SHORT TASK. Format every line of the rows below as a Markdown table with the columns "Line No." and "Text", numbering the lines in order and leaving out blank lines.

EXTRACTED INFORMATION.

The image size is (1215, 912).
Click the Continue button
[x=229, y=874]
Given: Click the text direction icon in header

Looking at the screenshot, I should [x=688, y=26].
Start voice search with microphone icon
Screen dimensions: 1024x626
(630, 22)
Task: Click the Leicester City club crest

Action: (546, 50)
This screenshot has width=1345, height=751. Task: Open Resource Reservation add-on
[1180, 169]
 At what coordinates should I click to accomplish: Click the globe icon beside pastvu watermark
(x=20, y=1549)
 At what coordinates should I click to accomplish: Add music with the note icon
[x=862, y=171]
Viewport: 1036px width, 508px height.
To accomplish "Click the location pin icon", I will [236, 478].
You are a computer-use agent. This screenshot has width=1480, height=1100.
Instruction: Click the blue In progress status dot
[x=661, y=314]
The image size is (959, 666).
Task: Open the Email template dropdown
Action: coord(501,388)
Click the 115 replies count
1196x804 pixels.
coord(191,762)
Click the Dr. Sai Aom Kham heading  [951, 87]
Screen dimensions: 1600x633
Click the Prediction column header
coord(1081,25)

SOLUTION TO THE EXERCISE.
| Line No. | Text |
|---|---|
| 1 | The image size is (1215, 912). |
| 2 | Click the Continue button |
| 3 | [x=229, y=874] |
| 4 | Given: Click the text direction icon in header |
| 5 | Looking at the screenshot, I should [x=688, y=26]. |
| 6 | Start voice search with microphone icon |
| 7 | Screen dimensions: 1024x626 |
| 8 | (630, 22) |
| 9 | Task: Click the Leicester City club crest |
| 10 | Action: (546, 50) |
| 11 | This screenshot has width=1345, height=751. Task: Open Resource Reservation add-on |
| 12 | [1180, 169] |
| 13 |  At what coordinates should I click to accomplish: Click the globe icon beside pastvu watermark |
| 14 | (x=20, y=1549) |
| 15 |  At what coordinates should I click to accomplish: Add music with the note icon |
| 16 | [x=862, y=171] |
| 17 | Viewport: 1036px width, 508px height. |
| 18 | To accomplish "Click the location pin icon", I will [236, 478]. |
| 19 | You are a computer-use agent. This screenshot has width=1480, height=1100. |
| 20 | Instruction: Click the blue In progress status dot |
| 21 | [x=661, y=314] |
| 22 | The image size is (959, 666). |
| 23 | Task: Open the Email template dropdown |
| 24 | Action: coord(501,388) |
| 25 | Click the 115 replies count |
| 26 | 1196x804 pixels. |
| 27 | coord(191,762) |
| 28 | Click the Dr. Sai Aom Kham heading  [951, 87] |
| 29 | Screen dimensions: 1600x633 |
| 30 | Click the Prediction column header |
| 31 | coord(1081,25) |